▶ **What is needed**
Retype word for word the lines of the data below, from the first to the one bearing "Task: Click the unlocked", with that one included.

[Collected data]
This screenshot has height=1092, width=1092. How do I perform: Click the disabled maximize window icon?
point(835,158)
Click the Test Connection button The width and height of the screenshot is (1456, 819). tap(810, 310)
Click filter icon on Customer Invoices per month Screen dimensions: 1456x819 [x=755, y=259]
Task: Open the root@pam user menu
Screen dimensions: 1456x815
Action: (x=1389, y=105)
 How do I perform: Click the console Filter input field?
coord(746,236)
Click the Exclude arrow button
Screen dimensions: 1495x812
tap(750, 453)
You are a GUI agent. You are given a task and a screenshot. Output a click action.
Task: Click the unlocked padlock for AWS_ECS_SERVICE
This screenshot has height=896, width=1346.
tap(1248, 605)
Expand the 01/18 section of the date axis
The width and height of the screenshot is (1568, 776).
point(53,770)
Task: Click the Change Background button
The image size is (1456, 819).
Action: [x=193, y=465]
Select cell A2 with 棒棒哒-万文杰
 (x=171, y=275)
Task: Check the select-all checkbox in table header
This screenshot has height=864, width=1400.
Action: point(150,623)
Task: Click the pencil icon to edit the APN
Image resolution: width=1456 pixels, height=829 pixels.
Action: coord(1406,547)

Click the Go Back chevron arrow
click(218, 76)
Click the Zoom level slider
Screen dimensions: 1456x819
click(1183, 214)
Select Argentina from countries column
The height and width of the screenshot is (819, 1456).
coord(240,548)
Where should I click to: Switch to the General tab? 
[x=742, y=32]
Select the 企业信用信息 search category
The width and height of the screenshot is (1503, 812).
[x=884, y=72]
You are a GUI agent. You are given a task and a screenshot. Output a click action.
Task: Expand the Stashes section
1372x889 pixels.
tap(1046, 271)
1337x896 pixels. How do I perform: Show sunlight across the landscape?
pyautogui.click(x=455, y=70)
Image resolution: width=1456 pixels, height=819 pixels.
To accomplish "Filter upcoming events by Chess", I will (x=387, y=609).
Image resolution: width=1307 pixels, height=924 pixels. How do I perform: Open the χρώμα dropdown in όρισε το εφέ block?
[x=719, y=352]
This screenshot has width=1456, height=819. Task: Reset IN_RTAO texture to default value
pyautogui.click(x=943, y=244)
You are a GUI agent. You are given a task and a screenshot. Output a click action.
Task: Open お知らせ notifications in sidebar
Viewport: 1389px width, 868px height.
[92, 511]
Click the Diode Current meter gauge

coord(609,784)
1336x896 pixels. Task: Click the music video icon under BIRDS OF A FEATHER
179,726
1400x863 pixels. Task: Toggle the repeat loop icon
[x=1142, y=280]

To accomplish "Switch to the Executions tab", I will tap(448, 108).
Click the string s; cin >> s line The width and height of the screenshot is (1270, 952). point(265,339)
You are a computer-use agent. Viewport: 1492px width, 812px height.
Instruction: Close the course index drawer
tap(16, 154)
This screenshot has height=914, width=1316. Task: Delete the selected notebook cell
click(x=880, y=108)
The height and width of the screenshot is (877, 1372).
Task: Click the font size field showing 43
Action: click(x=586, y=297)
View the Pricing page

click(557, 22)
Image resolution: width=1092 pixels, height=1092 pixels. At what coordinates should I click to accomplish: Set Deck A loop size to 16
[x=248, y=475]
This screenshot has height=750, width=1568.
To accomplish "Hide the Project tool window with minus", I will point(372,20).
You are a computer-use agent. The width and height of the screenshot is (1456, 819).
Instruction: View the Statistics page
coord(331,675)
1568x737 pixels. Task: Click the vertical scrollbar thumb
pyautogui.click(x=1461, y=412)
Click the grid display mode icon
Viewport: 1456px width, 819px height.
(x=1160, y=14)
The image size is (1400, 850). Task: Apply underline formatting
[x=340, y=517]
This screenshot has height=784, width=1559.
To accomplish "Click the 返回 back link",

▶ **Problem solution**
This screenshot has height=1092, width=1092. How do I perform: Click the disabled maximize window icon?
point(835,158)
Click the Test Connection button The width and height of the screenshot is (1456, 819). tap(810, 310)
Click filter icon on Customer Invoices per month Screen dimensions: 1456x819 [x=755, y=259]
Task: Open the root@pam user menu
Screen dimensions: 1456x815
Action: (x=1389, y=105)
 How do I perform: Click the console Filter input field?
coord(746,236)
Click the Exclude arrow button
Screen dimensions: 1495x812
tap(750, 453)
You are a GUI agent. You are given a task and a screenshot. Output a click action.
Task: Click the unlocked padlock for AWS_ECS_SERVICE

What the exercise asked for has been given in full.